Intraperitoneal Glucose Tolerance Test: Mice from both groups were fasted overnight (12h) and then injected intraperitoneally with 0.02 ml/g of body weight D-glucose (7.5 % stock solution in saline). Blood samples were taken by tail venesection at 0 min (just before glucose injection) and at 30min intervals after the glucose load. Glucose was measured with Ascensia Breeze portable glucose meter (Bayer, Germany). Mice were given only water during the test.
Taurine supplementation increases the size and number of the islets of Langerhans
Histological examination of the pancreas revealed that the KO mice had a significant reduction in the number of islets of Langerhans when compared to controls (Fig. 1; p<0.05). Furthermore, there were no noticeable histological abnormalities in the endocrine or exocrine parts of the pancreas. Surprisingly, supplementation of taurine in the drinking water resulted in a drastic and significant increase in the number of islets per section in both WT and KO mice (Fig. 1; p<0.001 for WT, p<0.01 for KO).
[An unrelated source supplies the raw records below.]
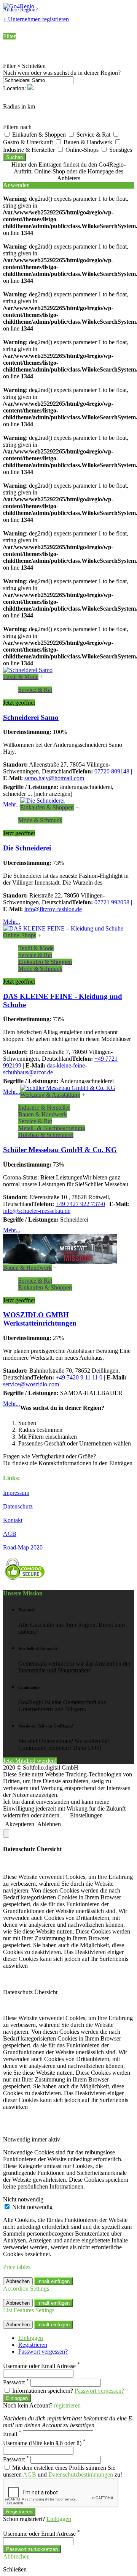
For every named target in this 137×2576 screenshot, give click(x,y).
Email (12, 2434)
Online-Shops (82, 149)
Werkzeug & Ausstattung (50, 1094)
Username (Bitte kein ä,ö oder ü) (44, 2443)
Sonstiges (120, 149)
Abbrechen (18, 2281)
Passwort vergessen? (43, 2351)
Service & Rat (94, 134)
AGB (9, 1533)
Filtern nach (17, 127)
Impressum (16, 1493)
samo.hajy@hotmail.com (54, 778)
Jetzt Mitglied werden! (30, 1760)
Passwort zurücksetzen (32, 2549)
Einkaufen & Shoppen (39, 134)
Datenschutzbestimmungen (80, 2474)
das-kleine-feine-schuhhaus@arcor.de (45, 1068)
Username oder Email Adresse (41, 2366)
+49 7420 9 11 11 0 (79, 1377)
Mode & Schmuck (40, 820)
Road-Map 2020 (23, 1547)
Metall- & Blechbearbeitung (51, 1128)
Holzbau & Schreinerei (45, 1135)
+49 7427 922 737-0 (80, 1204)
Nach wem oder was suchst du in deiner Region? (62, 72)
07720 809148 (111, 771)
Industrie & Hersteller (44, 1107)
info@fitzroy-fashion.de (53, 909)
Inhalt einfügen (53, 2281)
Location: (15, 88)
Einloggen (30, 2338)
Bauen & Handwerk (89, 142)
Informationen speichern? (43, 2390)
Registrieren (32, 2344)
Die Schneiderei (27, 848)
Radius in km (19, 106)
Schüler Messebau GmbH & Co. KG (60, 1150)
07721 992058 (111, 902)
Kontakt (12, 1520)
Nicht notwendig (32, 2207)
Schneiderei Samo (31, 717)
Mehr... (11, 804)
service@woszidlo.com (31, 1384)
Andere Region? (20, 10)
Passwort (16, 2382)
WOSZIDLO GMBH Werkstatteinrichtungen (39, 1319)
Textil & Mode (20, 677)
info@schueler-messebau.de (36, 1211)
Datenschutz (18, 1506)
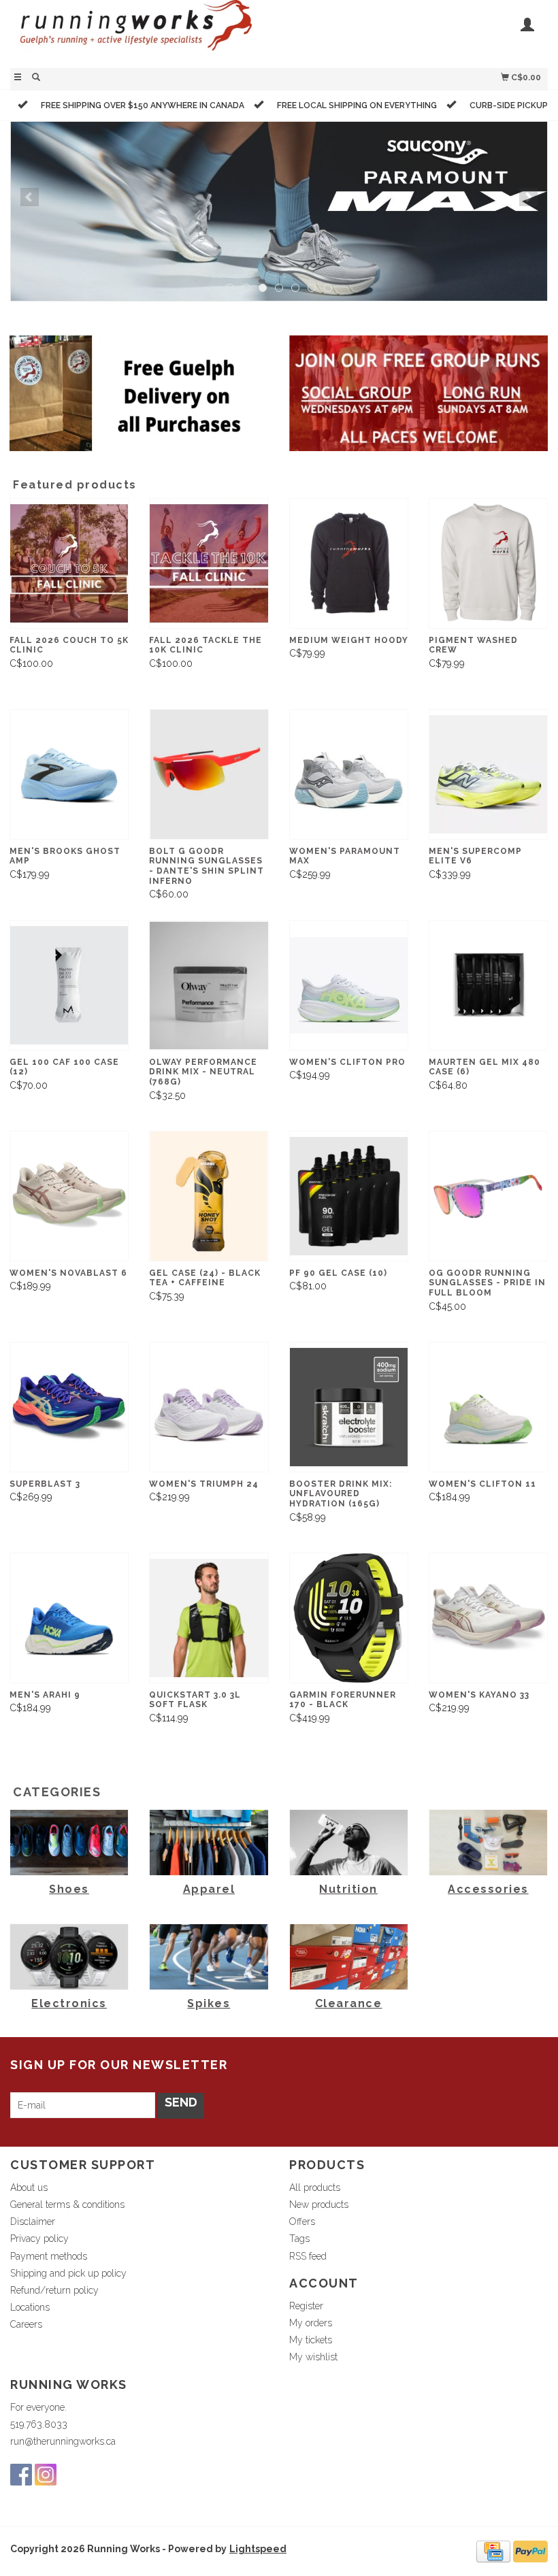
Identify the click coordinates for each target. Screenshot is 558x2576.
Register (306, 2305)
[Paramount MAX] (279, 211)
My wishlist (313, 2356)
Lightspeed (257, 2548)
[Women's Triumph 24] (208, 1406)
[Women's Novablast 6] (69, 1196)
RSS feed (308, 2256)
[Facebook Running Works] (21, 2475)
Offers (302, 2221)
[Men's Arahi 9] (69, 1617)
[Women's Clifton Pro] (349, 985)
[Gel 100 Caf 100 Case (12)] (69, 985)
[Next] (528, 197)
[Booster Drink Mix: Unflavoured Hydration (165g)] (349, 1406)
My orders (310, 2322)
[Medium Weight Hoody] (349, 563)
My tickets (310, 2339)
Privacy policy (39, 2238)
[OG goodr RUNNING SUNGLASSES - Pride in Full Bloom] (488, 1196)
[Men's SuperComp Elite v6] (488, 774)
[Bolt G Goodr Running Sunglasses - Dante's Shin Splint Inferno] (208, 774)
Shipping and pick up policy (68, 2273)
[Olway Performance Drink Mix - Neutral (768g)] (208, 985)
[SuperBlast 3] (69, 1406)
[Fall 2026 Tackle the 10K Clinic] (208, 563)
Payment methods (48, 2256)
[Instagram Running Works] (45, 2475)
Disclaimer (32, 2221)
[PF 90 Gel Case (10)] (349, 1196)
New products (318, 2204)
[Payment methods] (493, 2550)
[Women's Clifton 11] (488, 1406)
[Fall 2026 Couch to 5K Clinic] (69, 563)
Previously, it has been reported  that the islets from taurine treated mice had almost double the number of cells immunopositive for proliferating cell nuclear antigen (PCNA). This increase proliferation was accompanied by a reduction in the incidence of apoptosis in islet cells, and also a significant increase in the number of islet cells immunopositive for IGF-II. These data demonstrate that the endocrine pancreas undergoes significant modification during neonatal life, and that proliferation and apoptosis are integral mechanisms in this remodeling.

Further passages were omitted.